One still problematic area (where the the USDOE might be of some assistance) is getting schools and districts to be more cooperative with the teacher education programs in placement of teacher candidates in the field. This is an area in which traditional and alternative teacher preparation programs could use real help. There is only so much a person can learn about teaching without actually stepping into the classroom to observe and practice under the watchful eye of an effective, experienced teacher. Still, too many teacher-candidates are assigned to mediocre or weak teachers rather than those from whom they could actually learn the craft.
Some administrators reason that putting a still-in-school candidate with a weaker teacher, might help shore up what the students’ are missing. In other places, student teachers are only placed in classrooms subjects deemed less important (aka – not a state tested course or grade level, which has the same net effect since these are usually the areas to which the weaker teachers are assigned. In many high needs schools, the rate of teacher turnover is so high that there are few qualified veterans available to take on the training and mentoring of new teachers. This in turn contributes to the most common areas of weaknesses for new teachers: classroom management and cultural engagement (which often overlap). Alternate route teachers often get no practical training at all before they are placed in a school as the “teacher of record” over a classroom (their first year in the classroom serves as their “on the job training”–not good).

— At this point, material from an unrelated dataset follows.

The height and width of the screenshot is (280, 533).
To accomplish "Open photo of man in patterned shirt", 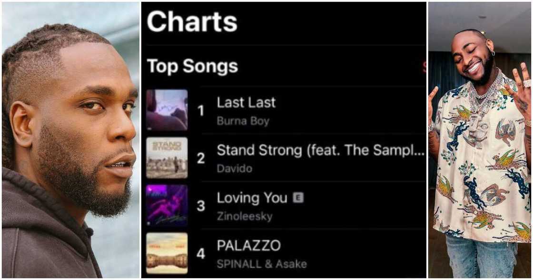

A better approach is to systematically and thoughtfully provide all new entrants to the teaching profession with extended experiences of observing and being observed by highly accomplished teachers. This can be challenging in places where those master teachers are spread out, overburdened, and under-compensated. There are ways to make those connections, however, particularly given the technology now available and coming. What’s been lacking is the right combination of willpower and resources.
Perhaps now that we are beginning to finally acknowledge it is the quality of the teacher in the classroom that makes the difference in student learning, we will finally give the preparation of those teachers commensurate respect and resources.